Hank Hanegraaff's Conversion to Orthodoxy: Ken Ham's AiG Says Church Is Ritualistic, Lacks Gospel

A member of the Orthodox clergy takes part in a Palm Sunday mass at the Saint Porfirios church in Gaza City April 8, 2012. | (Photo: REUTERS/Mohammed Salem)

In response to news that "Bible Answer Man" Hank Hanegraaff left evangelicalism to join the Greek Orthodox Church, Answers in Genesis published an article arguing that the Eastern Orthodox Church is largely "ritualistic" and lacks the Gospel.

"Many years of missionary work in Eastern Europe and Russia have led me to conclude that the gospel is not often proclaimed in the Orthodox Church. Church services are ritualistic exercises that focus on the icons and the sacraments," Dr.
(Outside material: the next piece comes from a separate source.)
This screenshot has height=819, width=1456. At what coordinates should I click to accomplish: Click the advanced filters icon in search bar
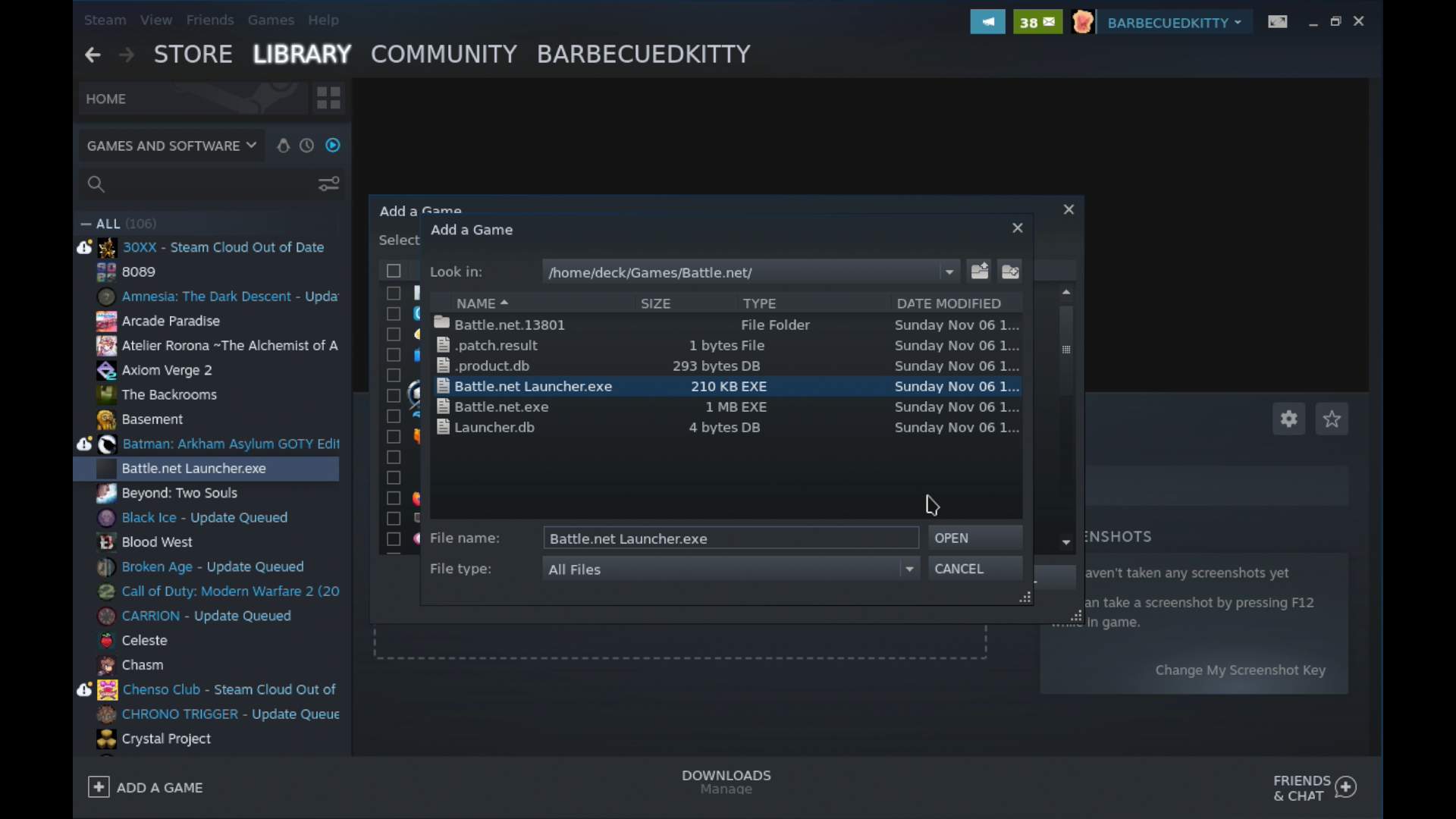pyautogui.click(x=328, y=184)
D. Trent Hyatt wrote in a chapter for Answers in Genesis' World Religions and Cults book series.

"It is all too easy to trust in those sacraments to save one and on the icons to sanctify one rather than in the finished work of Christ on the Cross in our behalf," he argued.
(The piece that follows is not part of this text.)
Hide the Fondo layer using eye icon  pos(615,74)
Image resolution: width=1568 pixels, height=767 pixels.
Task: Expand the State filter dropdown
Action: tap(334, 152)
"Though we cannot judge what is in the heart of another, we can certainly assume that most people in the Orthodox Church need to hear and respond to the good news of Jesus Christ and need to turn to Him for forgiveness of sins and to trust in His work on the Cross for their salvation."

AiG, led by Ken ham, explained that it published the excerpt in response to "a number of questions" it has received in regard to the recent announcement that Hanegraaff has become a member of an Orthodox Church.
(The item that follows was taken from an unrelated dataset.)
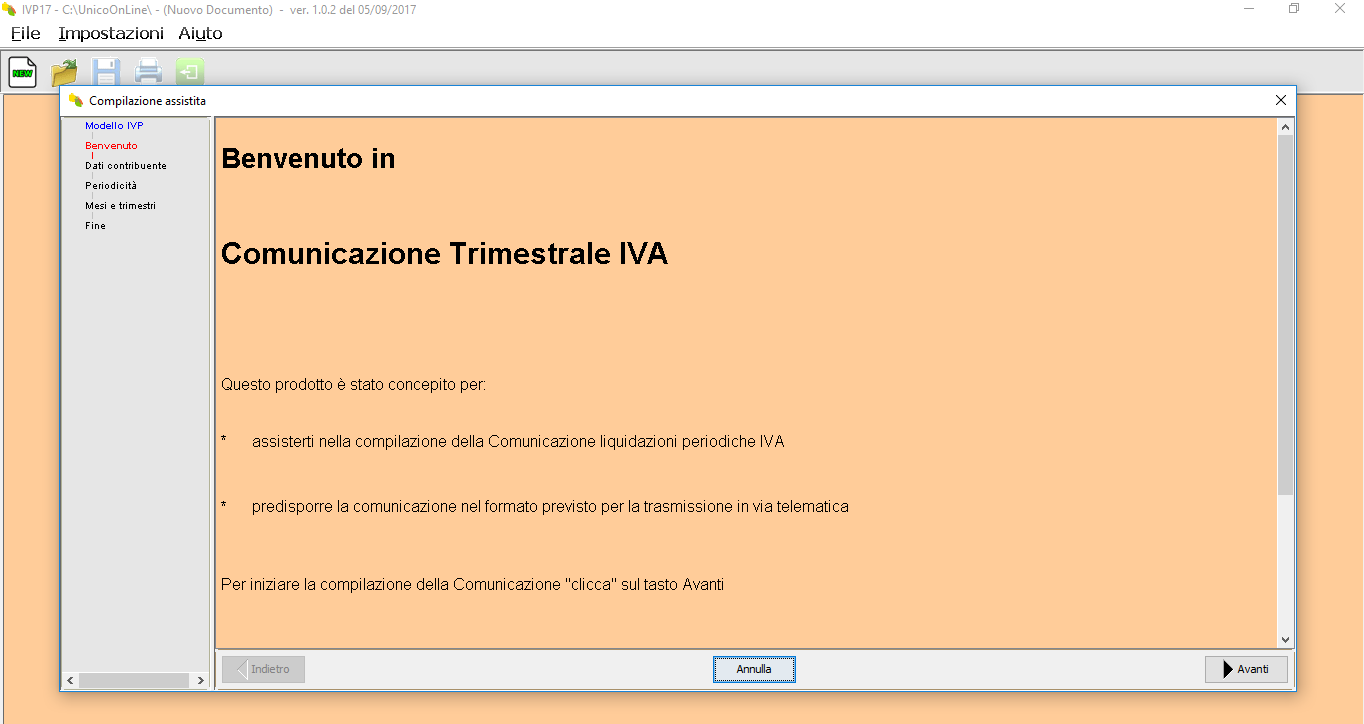Go to the Periodicità step
1364x724 pixels.
pos(111,186)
The Christian Post confirmed the news on Tuesday that Hanegraaff, a radio personality known as "The Bible Answer Man" and president and chairman of the Christian Research Institute, was formally received into the Eastern Orthodox Church on Sunday.

Considered one of the foremost apologists for the Christian faith, the now former evangelical who was raised in the U.S. in the Christian Reformed Church, was once strongly tied to D. James Kennedy and the ministry of Coral Ridge Presbyterian Church in Florida.

Hanegraaff made his name on the nationally syndicated "Bible Answer Man" radio broadcast, where he answers questions about Christian doctrine, Bible interpretation, and theological differences between denominations.

Hyatt noted that while "Eastern Orthodoxy is indeed present in most parts of the world today," accounting for somewhere between 200 and 300 million worldwide, it "is to a great many in the West little known and even less understood."

Hyatt outlined how Eastern Orthodoxy differs from other Christian traditions on such views as the Trinitarian Godhead, the authority of the Bible, sin, salvation, and creation.

On salvation, the theologian said, "Eastern Orthodoxy places great emphasis on the 'sacraments.' Like Catholicism, Orthodoxy sees baptism as bringing about the regeneration of the person receiving the sacrament. ... Unique to the Orthodox is a second sacrament applied immediately following baptism, called 'chrismation.' ... According to Orthodox teaching, this sacrament brings about the indwelling of the Holy Spirit in the newly baptized individual.

"The Orthodox do not believe that faith on the part of the person being baptized is necessary in order for these sacraments to be effective. Indeed, Orthodox theologians take great pains to clarify and emphasize that the effectiveness of the sacraments is entirely independent of any faith or particular desires for God or sanctity."

Worship at Orthodox Churches also consists of "veneration of icons" (including images of Jesus, Mary and the saints). The importance placed on the veneration of icons "is clearly far beyond anything that can be justified by Scripture," Hyatt argued.

The theologian posed whether it is possible for a born-again believer to be a practicing member of the Orthodox Church.

"Of course it is as long as they repent and believe on the Lord Jesus Christ and His death, burial, and Resurrection," he stated.

He argued that there are "without doubt born-again believers in all kinds of places and churches," but challenged the claim that just being a part of one particular church or denomination means that one is saved.

"This certainly applies to the Orthodox Church, but it also applies to Protestant churches. Salvation and membership in the Body of Christ, the Church universal, is dependent on a personal relationship with the Christ of Scripture that comes about by personal repentance and faith in Him, not through belonging to any particular local church, denomination, or tradition," he stressed.